# A 5 L container holds 8  mol and 5  mol of gasses A and B, respectively. Groups of five molecules of gas B bind to two molecules of gas A and the reaction changes the temperature from 100 K to 240 K. How much does the pressure change?

Dec 26, 2017

The reaction decreases the number of moles of gas in the (constant volume) container from $13$ to $7$ while increasing the temperature from $100$ $K$ to $240$ $K$.

The pressure change is $2794 - 2162 = 632$ $k P a$

#### Explanation:

First we need to write a balanced chemical equation for the reaction:

$2 A + 5 B \to {A}_{2} {B}_{5}$

Since we have $5$ mol of $B$, all of it will be used up in the reaction. Only $2$ of the $8$ mol of $A$ will be used, so $6$ mol will remain.

After the reaction, therefore, there will be $6$ mol of $A$ and $1$ mol of $B$ for a total of $7$ mol. There were initially $13$ mol of gas in the container.

We remember that a mole of any gas that behaves like an ideal gas takes up the same volume under the same temperature and pressure conditions.

Let's call the pressure before the reaction ${P}_{1}$ and after the reaction the pressure is ${P}_{2}$.

$P V = n R T$ where $R$ is the gas constant, $8.314$ $L k P a {K}^{-} 1 m o {l}^{-} 1$

${P}_{1} = \frac{n R T}{V} = \frac{13 \times 8.314 \times 100}{5} = 2162$ $k P a$

${P}_{2} = \frac{n R T}{V} = \frac{7 \times 8.314 \times 240}{5} = 2794$ $k P a$

The pressure change is $2794 - 2162 = 632$ $k P a$

Dec 27, 2017

29% increase

#### Explanation:

Idea gas law:

PV=nRT

For mix gases inside the same volume and temperature

PV$= \left({n}_{A} + {n}_{B}\right) R T$

Let $\left({n}_{1} , {P}_{1} , {V}_{1} , {T}_{1}\right) \mathmr{and} \left({n}_{2} , {P}_{2} , {V}_{2} , {T}_{1}\right)$ denote the number of moles, pressure, volume, and temperature before and after the reaction happened respectively.

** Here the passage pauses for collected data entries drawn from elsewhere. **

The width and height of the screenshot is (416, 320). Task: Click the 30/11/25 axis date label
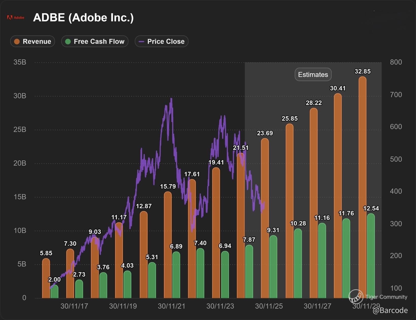269,306

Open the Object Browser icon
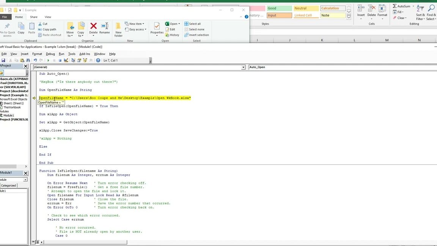pos(85,60)
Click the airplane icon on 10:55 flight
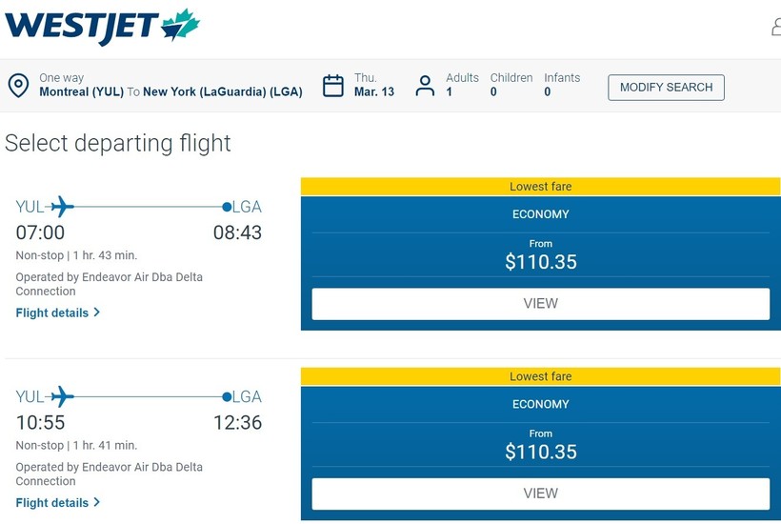Image resolution: width=781 pixels, height=524 pixels. point(62,396)
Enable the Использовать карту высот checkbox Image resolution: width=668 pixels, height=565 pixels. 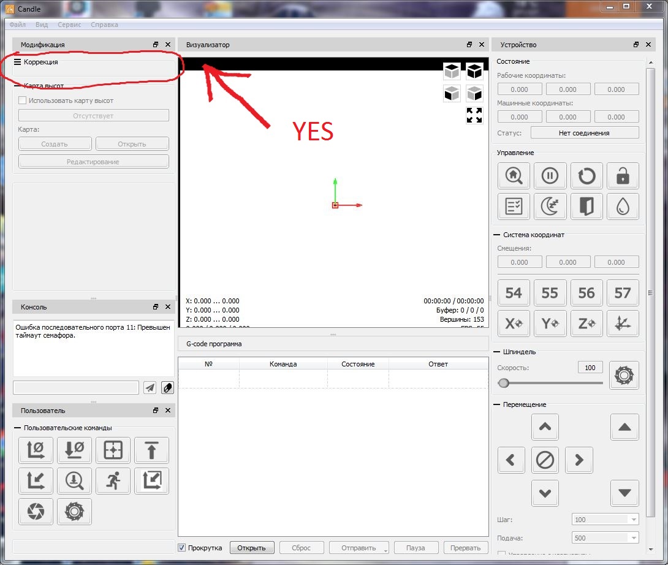(x=23, y=100)
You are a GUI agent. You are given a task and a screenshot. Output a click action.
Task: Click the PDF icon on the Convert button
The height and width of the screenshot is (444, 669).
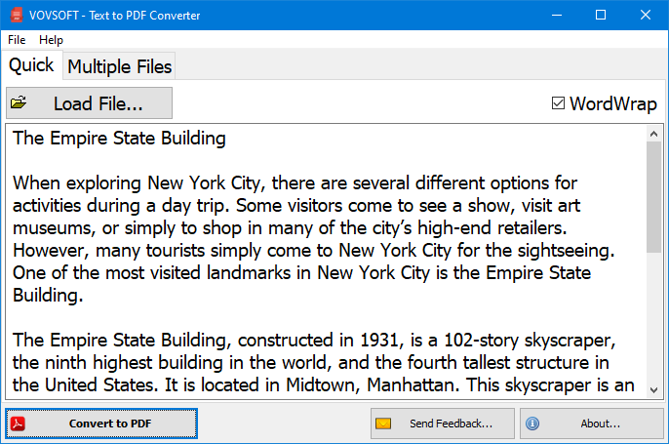point(19,424)
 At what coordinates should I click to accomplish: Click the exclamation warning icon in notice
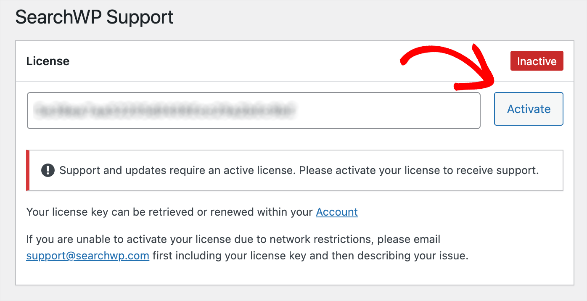48,170
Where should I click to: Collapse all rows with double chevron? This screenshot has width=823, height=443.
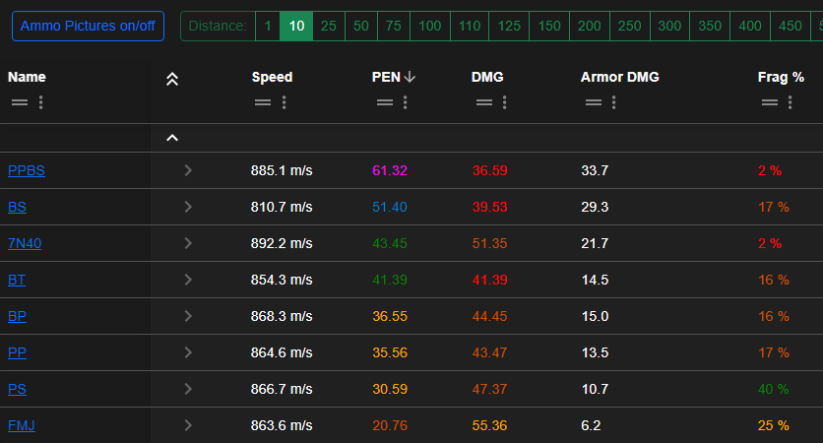[172, 79]
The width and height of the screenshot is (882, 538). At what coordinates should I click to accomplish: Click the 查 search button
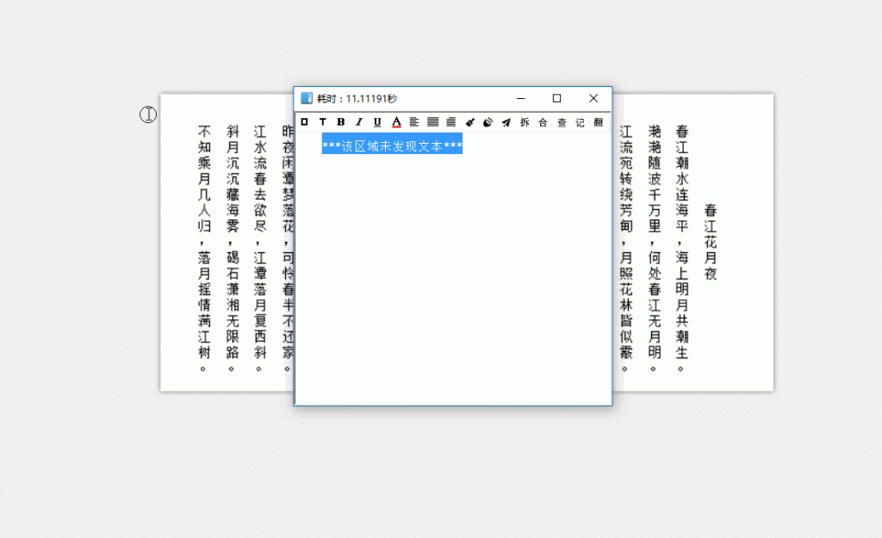point(562,122)
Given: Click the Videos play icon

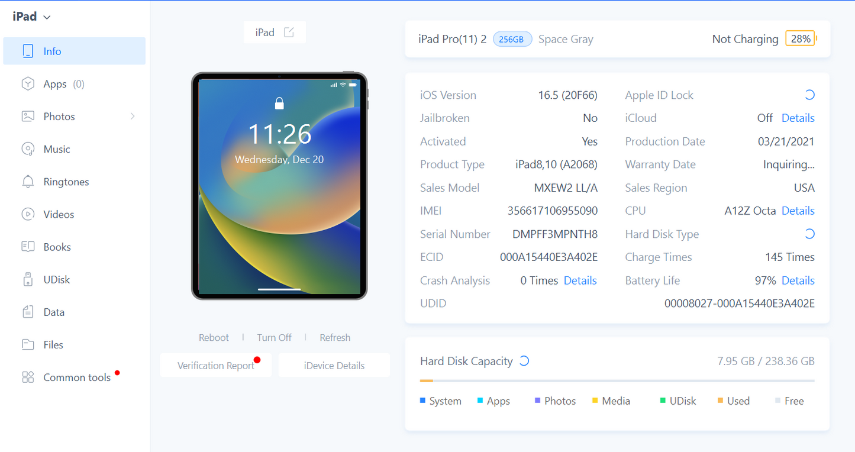Looking at the screenshot, I should pos(28,214).
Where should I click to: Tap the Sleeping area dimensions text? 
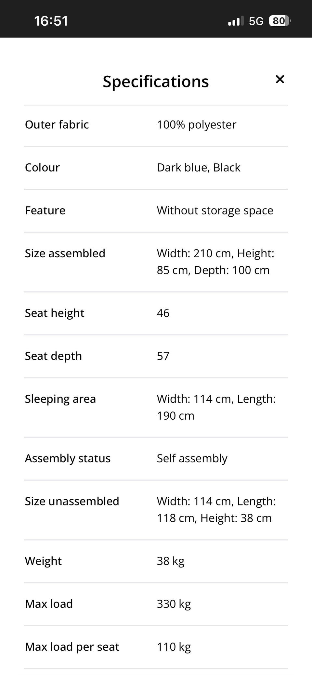[216, 407]
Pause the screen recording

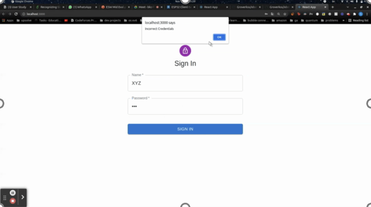(13, 193)
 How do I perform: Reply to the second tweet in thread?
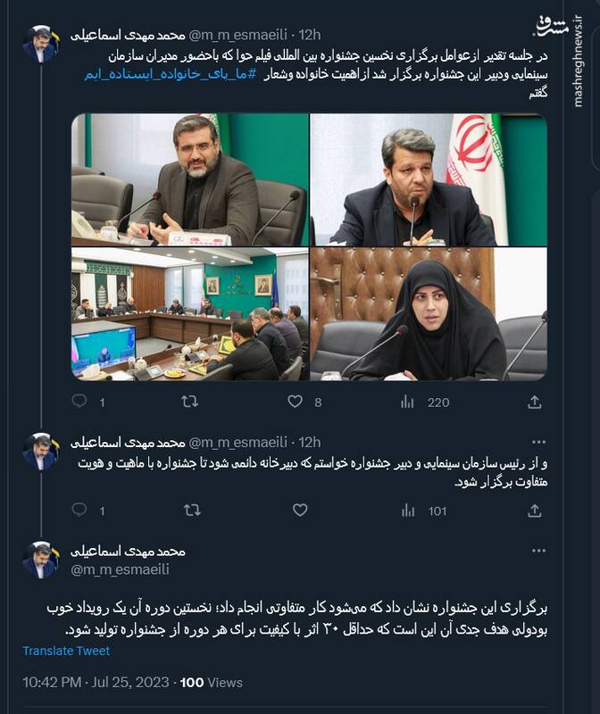79,510

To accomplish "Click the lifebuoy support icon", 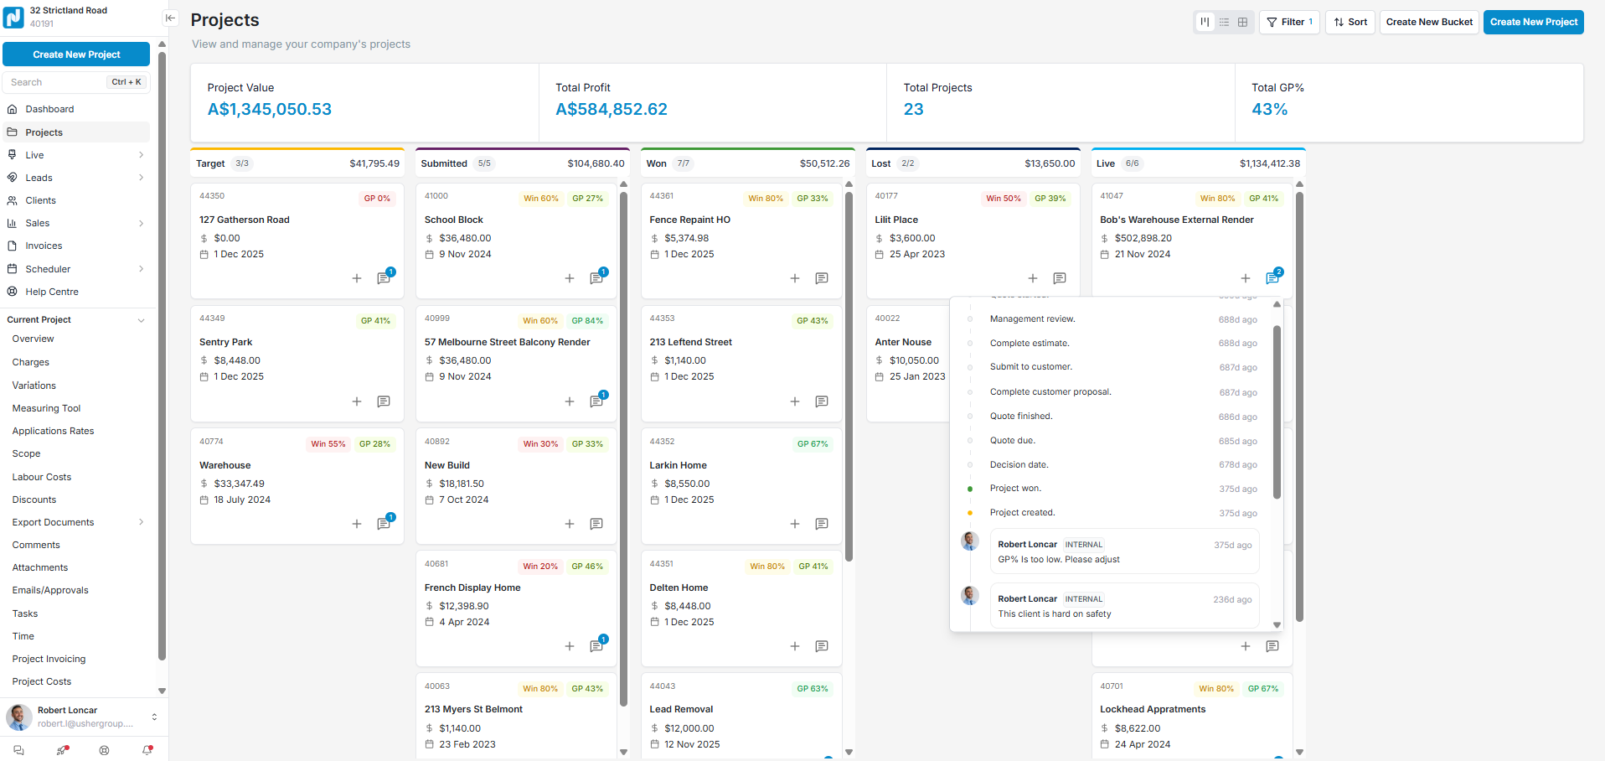I will [104, 750].
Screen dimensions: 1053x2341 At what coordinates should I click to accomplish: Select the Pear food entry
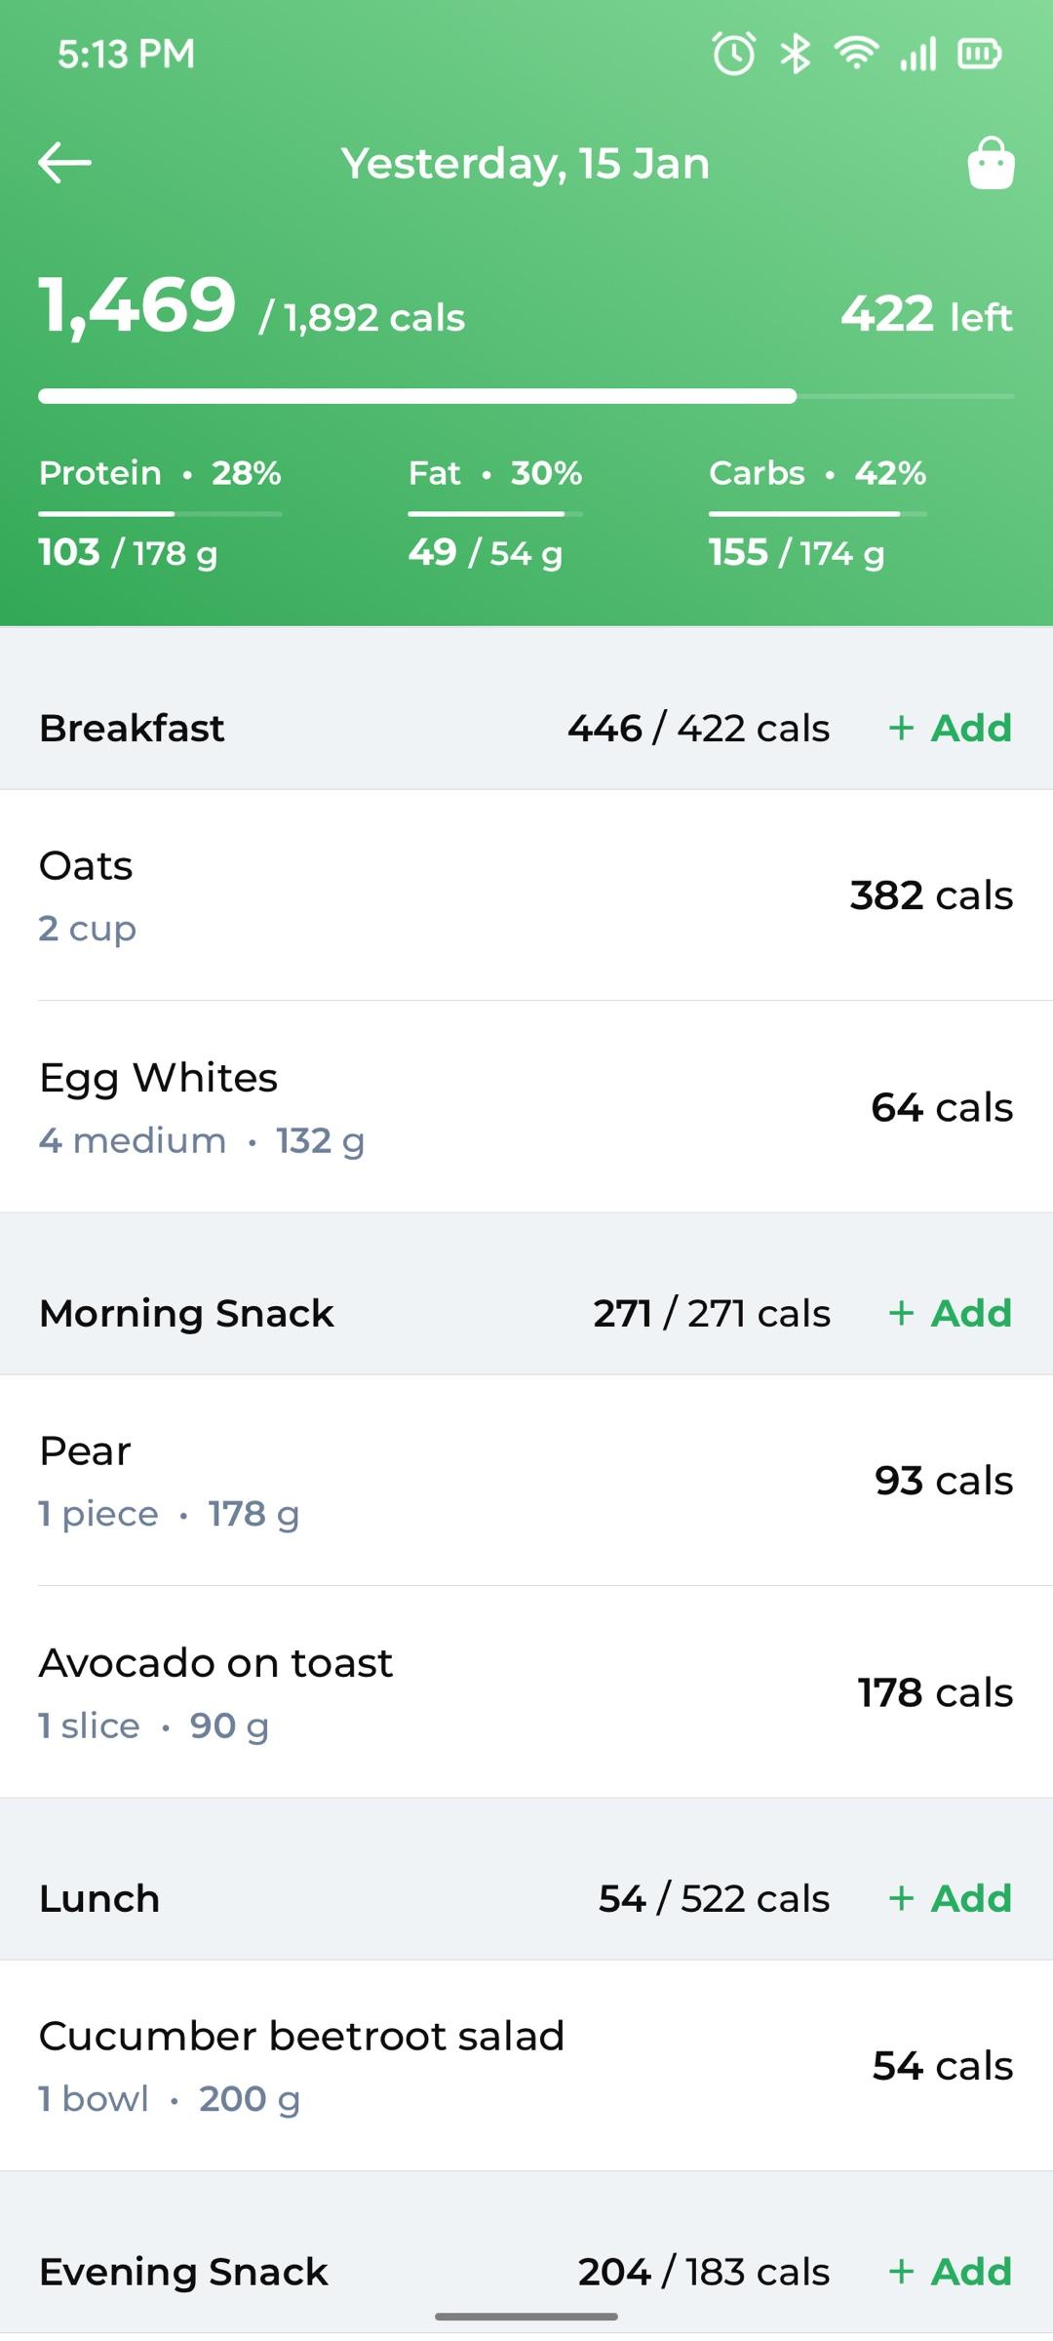[527, 1481]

Before the reaction, there are

${n}_{1} = {n}_{A} + {n}_{B} = 8 + 5 = 13 m o l$ of mixed gases

The reaction

$\cancel{5 B \to 2 A}$ (This reaction is incorrect, I misread the question, B binds with A, not binds to form A)

$5 B + 2 A \to {A}_{2} {B}_{5}$

Takes away 5 moles of B and 2 moles of A into one moles of ${A}_{2} {B}_{5}$, leaving 6 mol of A.

${n}_{2} = {n}_{A} + {n}_{{A}_{2} {B}_{5}}$ = 6+1 = 7 mol of mixed gases.

The idea gas law before and after the reaction are:

${P}_{1} {V}_{1} = {n}_{1} R {T}_{1}$

${P}_{2} {V}_{2} = {n}_{2} R {T}_{2}$

$\frac{{P}_{2} {V}_{2}}{{P}_{1} {V}_{1}} = {n}_{2} / {n}_{1} \frac{R {T}_{2}}{R {T}_{1}}$

For a fixed container, ${V}_{1} = {V}_{2}$

${P}_{2} / \left({P}_{1}\right) = \frac{7}{13} \cdot \frac{240 K}{100 K} = 1.29$

The change in pressure is

(P_2-P_1)/p_1 = (DeltaP)/P_1 =P_2/P_1 -1 = 0.29 or 29%

The pressure has thus increased 85%.

Since the volume of the container is given, ${P}_{1}$ can be reality calculated to determine the absolute change in pressure ($\Delta P$)

P_1 = (n_1 RT_1)/V = ((13mol*8.3145 J/(mol K)*100K)/(5L*0.001m^3/L)) /(1.01325 "x" 10^5 N/(m^2atm)) ~ 21.34 atm

DeltaP ~0.29P_1= 0.29* 21.3 atm = 6.2 atm